Segment Start: Source data

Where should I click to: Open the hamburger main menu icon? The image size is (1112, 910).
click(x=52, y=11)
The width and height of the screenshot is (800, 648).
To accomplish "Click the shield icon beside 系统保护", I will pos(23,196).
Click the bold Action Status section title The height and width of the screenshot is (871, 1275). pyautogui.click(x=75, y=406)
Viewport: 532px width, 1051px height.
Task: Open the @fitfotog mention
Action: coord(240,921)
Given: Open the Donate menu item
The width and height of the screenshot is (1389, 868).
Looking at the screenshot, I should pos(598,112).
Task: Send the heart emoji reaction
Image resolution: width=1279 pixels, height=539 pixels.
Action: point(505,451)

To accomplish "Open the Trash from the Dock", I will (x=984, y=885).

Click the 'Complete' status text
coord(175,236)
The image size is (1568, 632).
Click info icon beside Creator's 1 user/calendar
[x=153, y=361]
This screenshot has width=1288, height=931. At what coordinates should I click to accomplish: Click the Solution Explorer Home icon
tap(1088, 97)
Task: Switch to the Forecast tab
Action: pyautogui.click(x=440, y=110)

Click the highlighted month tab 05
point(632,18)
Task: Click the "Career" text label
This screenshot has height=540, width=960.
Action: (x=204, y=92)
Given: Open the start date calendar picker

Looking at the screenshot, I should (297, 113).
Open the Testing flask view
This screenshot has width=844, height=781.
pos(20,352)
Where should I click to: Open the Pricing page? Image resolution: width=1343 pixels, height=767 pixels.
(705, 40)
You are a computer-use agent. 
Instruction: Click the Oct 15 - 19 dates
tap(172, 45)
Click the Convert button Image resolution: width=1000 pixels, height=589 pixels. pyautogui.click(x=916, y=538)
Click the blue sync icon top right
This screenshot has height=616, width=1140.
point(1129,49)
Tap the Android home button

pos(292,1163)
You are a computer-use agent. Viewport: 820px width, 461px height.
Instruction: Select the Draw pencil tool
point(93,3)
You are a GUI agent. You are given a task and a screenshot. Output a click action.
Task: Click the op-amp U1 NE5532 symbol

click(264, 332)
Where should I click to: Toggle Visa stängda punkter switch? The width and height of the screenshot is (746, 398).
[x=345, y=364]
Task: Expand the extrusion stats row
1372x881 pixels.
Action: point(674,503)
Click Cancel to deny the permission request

Segment End: Source data

The first line of the entries above and every line after it, up to and including the line with "Click the Convert", should be set down exactly.

Where should I click to: Open the hamburger main menu icon? The image size is (1112, 910).
click(x=52, y=11)
The width and height of the screenshot is (800, 648).
To accomplish "Click the shield icon beside 系统保护", I will pos(23,196).
Click the bold Action Status section title The height and width of the screenshot is (871, 1275). pyautogui.click(x=75, y=406)
Viewport: 532px width, 1051px height.
Task: Open the @fitfotog mention
Action: coord(240,921)
Given: Open the Donate menu item
The width and height of the screenshot is (1389, 868).
Looking at the screenshot, I should pos(598,112).
Task: Send the heart emoji reaction
Image resolution: width=1279 pixels, height=539 pixels.
Action: point(505,451)

To accomplish "Open the Trash from the Dock", I will (x=984, y=885).

Click the 'Complete' status text
coord(175,236)
The image size is (1568, 632).
Click info icon beside Creator's 1 user/calendar
[x=153, y=361]
This screenshot has width=1288, height=931. At what coordinates should I click to accomplish: Click the Solution Explorer Home icon
tap(1088, 97)
Task: Switch to the Forecast tab
Action: pyautogui.click(x=440, y=110)

Click the highlighted month tab 05
point(632,18)
Task: Click the "Career" text label
This screenshot has height=540, width=960.
Action: (x=204, y=92)
Given: Open the start date calendar picker

Looking at the screenshot, I should (297, 113).
Open the Testing flask view
This screenshot has width=844, height=781.
pos(20,352)
Where should I click to: Open the Pricing page? Image resolution: width=1343 pixels, height=767 pixels.
(705, 40)
You are a computer-use agent. 
Instruction: Click the Oct 15 - 19 dates
tap(172, 45)
Click the Convert button Image resolution: width=1000 pixels, height=589 pixels. pyautogui.click(x=916, y=538)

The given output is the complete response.